Filozofia podróży

Filozofia podróży: Wędrówka

W góry chodzi się po to, by się zmęczyć. Uświadomić sobie istnienie mięśni, o których nie miało się pojęcia. Poczuć bicie serca, które chce się wyrwać z ciała. Zachłysnąć się wciąganym w płuca powietrzem. Dać oślepić Słońcu. I przeklinać pod nosem, obiecując sobie, że już nigdy się tam nie wróci, dobrze wiedząc, że wraca się zawsze.

Filozofia wędrówki

1

Zakładając buty trekkingowe na stopy wiem, że lada chwila wkroczę do innego świata. Świata, który podyktuje mi warunki, a ja będę musiała ugiąć kark i się do nich dostosować, czy mi się to podoba, czy nie. Wędrowanie po górach uczy pokory, bez względu na to, ile metrów nad poziomem morza sobie liczą. Bardzo lubię ten powrót do natury: porzucenie roli Człowieka, Pana Świata i zmianę w Człowieka Zależnego. Od tego, dokąd wiedzie szlak, co spotka mnie za zakrętem i ile kroków dzieli mnie od szczytu. Zachłystuję się przesuwaniem granic swojej wytrzymałości i świadomością, że nie mogę zawrócić. Że jedyne, co mogę, to iść, iść ciągle do przodu, choć momentami chciałoby się usiąść i płakać z bezradności. Ale przecież to nic nie zmienia. A co najważniejsze – wcale nie przybliża do celu.

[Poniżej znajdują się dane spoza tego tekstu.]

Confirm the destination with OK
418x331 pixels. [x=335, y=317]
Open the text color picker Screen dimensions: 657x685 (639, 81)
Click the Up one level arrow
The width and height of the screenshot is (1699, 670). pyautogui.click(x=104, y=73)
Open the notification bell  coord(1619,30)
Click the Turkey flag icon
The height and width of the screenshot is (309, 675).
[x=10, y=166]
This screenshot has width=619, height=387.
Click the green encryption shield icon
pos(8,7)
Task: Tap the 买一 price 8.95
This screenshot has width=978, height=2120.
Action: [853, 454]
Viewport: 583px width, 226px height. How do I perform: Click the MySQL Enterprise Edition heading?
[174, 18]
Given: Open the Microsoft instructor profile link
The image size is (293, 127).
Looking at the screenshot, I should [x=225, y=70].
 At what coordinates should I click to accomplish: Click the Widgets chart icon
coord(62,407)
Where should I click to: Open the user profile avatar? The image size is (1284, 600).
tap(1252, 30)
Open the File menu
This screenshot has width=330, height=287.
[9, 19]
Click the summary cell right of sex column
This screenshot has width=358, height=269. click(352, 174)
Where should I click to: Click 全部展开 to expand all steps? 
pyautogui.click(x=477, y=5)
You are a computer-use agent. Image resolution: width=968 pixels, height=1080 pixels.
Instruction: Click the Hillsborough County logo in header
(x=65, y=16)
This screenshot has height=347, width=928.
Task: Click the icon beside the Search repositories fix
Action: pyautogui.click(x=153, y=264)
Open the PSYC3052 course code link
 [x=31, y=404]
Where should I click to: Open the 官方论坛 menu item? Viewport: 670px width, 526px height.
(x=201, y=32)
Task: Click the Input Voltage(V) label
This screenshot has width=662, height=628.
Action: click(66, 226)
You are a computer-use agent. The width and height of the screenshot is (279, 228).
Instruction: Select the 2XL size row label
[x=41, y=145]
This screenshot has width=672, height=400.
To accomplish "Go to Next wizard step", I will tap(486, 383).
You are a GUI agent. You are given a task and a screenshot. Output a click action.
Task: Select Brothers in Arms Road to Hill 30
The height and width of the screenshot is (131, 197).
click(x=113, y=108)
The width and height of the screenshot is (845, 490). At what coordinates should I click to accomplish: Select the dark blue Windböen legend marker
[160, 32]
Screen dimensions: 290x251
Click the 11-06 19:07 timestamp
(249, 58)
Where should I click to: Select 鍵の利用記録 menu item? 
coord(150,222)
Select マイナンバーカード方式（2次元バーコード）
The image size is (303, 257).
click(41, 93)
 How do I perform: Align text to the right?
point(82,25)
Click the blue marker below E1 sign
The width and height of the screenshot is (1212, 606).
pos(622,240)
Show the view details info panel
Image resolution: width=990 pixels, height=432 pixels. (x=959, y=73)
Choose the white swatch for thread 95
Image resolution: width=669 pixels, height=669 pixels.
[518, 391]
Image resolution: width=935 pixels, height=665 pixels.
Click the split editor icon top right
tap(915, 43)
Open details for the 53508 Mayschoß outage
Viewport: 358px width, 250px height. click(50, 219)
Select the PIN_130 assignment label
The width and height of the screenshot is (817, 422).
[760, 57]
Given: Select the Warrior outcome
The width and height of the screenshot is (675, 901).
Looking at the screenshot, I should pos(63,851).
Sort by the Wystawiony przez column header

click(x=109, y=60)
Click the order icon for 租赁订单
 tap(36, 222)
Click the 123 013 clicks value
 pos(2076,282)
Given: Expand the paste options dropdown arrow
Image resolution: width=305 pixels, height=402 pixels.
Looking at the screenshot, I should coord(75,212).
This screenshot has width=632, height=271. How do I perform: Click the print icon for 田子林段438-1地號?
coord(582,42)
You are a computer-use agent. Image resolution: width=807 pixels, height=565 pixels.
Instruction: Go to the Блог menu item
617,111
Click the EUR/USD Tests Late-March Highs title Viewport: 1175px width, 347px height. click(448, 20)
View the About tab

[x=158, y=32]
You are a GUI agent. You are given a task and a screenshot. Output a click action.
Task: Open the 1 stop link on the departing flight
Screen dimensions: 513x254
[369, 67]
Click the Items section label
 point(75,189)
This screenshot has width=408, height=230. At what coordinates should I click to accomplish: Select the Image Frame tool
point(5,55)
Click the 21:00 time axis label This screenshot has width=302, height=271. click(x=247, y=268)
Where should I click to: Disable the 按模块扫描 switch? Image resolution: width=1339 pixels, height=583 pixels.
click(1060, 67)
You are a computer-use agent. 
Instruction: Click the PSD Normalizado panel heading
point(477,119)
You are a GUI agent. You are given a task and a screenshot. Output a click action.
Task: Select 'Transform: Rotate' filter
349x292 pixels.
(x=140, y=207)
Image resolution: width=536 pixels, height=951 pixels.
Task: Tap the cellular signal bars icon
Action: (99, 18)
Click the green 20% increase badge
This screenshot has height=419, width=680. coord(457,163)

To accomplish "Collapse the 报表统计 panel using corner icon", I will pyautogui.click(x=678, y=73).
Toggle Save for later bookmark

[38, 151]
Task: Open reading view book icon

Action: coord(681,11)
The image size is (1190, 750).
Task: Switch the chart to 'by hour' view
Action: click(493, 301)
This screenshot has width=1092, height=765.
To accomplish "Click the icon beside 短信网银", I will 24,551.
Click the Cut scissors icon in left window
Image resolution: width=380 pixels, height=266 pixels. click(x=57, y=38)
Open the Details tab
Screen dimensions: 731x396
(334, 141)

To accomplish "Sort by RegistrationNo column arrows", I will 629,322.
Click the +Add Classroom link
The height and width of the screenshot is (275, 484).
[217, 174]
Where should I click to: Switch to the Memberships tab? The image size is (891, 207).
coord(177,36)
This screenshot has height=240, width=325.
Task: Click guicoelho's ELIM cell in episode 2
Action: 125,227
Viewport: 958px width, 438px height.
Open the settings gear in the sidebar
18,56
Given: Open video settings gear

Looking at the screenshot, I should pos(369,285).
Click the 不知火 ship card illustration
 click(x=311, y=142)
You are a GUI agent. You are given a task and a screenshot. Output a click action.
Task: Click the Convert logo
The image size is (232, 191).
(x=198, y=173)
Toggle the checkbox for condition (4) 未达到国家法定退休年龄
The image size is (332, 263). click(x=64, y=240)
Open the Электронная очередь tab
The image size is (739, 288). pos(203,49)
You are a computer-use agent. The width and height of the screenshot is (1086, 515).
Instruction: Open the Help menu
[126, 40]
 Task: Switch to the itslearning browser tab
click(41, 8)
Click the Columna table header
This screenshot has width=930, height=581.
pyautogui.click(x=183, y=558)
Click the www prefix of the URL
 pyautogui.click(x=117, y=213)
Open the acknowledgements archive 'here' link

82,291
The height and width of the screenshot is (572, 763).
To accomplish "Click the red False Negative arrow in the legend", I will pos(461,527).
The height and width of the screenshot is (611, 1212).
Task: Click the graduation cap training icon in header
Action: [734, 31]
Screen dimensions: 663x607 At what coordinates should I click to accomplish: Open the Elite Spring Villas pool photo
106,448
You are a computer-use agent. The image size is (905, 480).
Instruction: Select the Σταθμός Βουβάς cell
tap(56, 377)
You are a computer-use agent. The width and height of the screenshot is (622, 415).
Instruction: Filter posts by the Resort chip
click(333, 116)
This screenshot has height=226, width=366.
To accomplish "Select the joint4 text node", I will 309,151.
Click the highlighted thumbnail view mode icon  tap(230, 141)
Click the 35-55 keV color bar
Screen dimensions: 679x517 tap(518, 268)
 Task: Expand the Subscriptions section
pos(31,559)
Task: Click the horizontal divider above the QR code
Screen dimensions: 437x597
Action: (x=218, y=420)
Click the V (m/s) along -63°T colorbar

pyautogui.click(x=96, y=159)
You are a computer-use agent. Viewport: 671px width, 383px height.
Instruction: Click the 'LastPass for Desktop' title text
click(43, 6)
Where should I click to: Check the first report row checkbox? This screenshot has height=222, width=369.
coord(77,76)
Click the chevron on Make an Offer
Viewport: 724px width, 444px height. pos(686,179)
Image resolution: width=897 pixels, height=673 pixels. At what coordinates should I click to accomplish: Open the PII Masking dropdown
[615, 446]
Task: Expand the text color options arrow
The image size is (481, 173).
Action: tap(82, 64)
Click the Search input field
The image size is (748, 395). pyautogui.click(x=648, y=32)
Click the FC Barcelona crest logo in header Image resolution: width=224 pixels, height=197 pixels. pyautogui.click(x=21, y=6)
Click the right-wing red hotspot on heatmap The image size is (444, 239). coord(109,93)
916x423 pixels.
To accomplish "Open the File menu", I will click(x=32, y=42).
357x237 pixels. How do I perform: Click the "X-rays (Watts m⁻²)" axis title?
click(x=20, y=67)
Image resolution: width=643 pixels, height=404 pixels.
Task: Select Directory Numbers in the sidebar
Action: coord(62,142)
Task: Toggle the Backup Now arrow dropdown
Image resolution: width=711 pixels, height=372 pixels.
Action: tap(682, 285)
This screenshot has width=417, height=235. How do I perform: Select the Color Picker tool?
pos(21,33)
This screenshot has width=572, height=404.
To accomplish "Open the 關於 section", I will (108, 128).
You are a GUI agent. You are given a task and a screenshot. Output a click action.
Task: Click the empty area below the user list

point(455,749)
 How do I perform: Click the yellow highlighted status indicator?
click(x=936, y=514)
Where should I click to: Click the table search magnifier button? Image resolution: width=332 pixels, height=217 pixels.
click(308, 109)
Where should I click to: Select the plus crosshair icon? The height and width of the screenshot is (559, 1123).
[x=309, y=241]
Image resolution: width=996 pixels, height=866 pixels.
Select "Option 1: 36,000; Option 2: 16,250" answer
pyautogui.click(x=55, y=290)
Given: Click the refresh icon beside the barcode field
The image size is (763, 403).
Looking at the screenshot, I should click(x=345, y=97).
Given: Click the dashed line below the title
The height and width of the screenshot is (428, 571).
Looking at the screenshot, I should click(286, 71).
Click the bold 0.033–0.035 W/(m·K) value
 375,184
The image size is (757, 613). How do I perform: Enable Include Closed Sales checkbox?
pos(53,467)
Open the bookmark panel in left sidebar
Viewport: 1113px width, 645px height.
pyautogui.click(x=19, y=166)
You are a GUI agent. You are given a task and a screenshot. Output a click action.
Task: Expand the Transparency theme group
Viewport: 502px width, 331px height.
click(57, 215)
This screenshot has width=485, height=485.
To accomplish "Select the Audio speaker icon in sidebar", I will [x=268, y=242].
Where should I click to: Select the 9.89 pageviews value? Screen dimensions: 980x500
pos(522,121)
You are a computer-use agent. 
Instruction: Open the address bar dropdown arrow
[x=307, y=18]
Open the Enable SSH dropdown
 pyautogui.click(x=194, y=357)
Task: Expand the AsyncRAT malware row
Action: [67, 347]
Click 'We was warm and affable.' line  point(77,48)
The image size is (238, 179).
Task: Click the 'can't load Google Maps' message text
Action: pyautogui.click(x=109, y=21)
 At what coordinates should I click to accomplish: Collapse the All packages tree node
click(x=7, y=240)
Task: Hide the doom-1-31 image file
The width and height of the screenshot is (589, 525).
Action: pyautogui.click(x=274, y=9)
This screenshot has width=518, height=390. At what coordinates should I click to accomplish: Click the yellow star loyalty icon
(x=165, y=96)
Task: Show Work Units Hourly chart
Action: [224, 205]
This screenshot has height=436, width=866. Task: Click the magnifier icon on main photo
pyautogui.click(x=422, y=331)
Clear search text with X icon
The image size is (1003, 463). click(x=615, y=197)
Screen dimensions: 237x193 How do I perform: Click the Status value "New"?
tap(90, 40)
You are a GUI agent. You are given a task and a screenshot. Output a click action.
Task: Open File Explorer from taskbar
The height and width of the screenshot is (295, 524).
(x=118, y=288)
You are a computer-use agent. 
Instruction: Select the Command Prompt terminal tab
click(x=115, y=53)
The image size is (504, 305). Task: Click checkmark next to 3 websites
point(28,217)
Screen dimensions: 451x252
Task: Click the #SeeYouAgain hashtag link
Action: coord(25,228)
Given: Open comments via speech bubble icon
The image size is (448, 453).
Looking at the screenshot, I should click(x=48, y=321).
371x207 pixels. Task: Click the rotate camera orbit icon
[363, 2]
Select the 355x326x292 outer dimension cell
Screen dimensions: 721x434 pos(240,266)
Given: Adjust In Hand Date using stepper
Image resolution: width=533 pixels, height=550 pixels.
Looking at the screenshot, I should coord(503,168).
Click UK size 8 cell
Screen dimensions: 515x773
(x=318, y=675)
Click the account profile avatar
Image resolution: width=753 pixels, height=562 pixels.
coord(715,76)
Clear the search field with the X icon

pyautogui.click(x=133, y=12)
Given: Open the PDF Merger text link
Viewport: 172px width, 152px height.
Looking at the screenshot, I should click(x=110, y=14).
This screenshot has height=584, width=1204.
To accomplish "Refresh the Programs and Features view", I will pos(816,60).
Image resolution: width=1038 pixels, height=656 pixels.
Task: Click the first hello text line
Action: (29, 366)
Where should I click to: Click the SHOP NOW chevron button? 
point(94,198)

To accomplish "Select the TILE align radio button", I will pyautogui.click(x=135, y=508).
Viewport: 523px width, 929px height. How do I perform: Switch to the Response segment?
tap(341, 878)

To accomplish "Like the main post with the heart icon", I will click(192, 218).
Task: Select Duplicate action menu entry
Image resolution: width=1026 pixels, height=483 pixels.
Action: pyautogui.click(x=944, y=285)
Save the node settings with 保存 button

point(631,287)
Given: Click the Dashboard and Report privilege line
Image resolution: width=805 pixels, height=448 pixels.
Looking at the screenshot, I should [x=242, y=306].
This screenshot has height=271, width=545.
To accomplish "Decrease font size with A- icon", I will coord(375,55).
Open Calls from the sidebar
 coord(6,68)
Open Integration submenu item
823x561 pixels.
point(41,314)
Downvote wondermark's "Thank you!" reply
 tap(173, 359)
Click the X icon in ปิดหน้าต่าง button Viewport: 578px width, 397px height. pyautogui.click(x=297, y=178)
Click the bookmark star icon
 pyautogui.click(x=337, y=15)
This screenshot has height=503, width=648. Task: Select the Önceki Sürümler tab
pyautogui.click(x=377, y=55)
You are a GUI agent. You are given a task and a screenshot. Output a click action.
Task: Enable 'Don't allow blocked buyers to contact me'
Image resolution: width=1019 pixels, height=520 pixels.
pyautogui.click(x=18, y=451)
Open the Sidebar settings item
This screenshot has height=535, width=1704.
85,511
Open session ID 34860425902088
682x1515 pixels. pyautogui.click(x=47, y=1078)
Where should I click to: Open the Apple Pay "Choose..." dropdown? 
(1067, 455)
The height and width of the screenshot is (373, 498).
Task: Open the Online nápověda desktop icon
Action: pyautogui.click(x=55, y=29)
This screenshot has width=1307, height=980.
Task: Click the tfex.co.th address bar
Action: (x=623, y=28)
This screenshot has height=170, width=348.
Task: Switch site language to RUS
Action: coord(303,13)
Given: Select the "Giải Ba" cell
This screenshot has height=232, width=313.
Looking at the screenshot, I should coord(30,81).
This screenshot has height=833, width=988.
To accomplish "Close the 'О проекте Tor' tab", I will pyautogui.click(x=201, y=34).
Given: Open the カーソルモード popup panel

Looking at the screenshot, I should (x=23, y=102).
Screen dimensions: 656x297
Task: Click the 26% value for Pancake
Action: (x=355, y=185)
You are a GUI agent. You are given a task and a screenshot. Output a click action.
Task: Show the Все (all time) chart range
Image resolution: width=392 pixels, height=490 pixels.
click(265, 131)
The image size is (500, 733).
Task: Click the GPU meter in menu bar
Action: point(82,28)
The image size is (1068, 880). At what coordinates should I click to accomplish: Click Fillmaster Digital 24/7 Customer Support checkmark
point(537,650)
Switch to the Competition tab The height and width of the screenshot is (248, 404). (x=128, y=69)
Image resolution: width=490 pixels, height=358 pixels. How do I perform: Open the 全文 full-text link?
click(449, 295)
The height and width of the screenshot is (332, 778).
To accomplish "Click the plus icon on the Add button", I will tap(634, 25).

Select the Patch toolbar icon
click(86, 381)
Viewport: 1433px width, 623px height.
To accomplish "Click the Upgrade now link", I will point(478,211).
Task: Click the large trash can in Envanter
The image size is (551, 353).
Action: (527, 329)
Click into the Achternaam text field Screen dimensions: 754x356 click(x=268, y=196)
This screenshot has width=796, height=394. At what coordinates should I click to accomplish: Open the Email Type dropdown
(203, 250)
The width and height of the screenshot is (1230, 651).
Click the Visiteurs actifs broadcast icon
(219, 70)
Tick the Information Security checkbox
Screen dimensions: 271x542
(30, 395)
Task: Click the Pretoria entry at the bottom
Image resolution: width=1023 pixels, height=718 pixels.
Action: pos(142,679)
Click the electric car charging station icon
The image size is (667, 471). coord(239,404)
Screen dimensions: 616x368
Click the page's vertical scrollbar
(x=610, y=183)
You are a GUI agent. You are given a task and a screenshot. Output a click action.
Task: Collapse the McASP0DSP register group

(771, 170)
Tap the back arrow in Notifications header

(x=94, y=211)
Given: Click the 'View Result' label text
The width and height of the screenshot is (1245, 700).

Móc i mieć prawo do siebie uśmiechnąć się

2

W górach ludzie częściej się do siebie uśmiechają. Pokonywanie kolejnych metrów wzniesień oddala nas od ziemskich trosk, pozwala wznieść się ponad codzienność i oderwać od tego, co zwykle zaprząta nam głowy. Z góry widać lepiej – siebie. Wyostrzają się wewnętrzne zmysły i o wiele łatwiej odpowiedzieć sobie na ważne pytania. Pogrążyć się w cichej radości lub popaść w ten specyficzny rodzaj melancholii, który spływa na nas w momencie zadarcia w górę głowy w ciemną noc, kiedy widok miliona gwiazd jest przytłaczający, a jednocześnie budzi w sercu wdzięczność za to, że Życie się wydarza.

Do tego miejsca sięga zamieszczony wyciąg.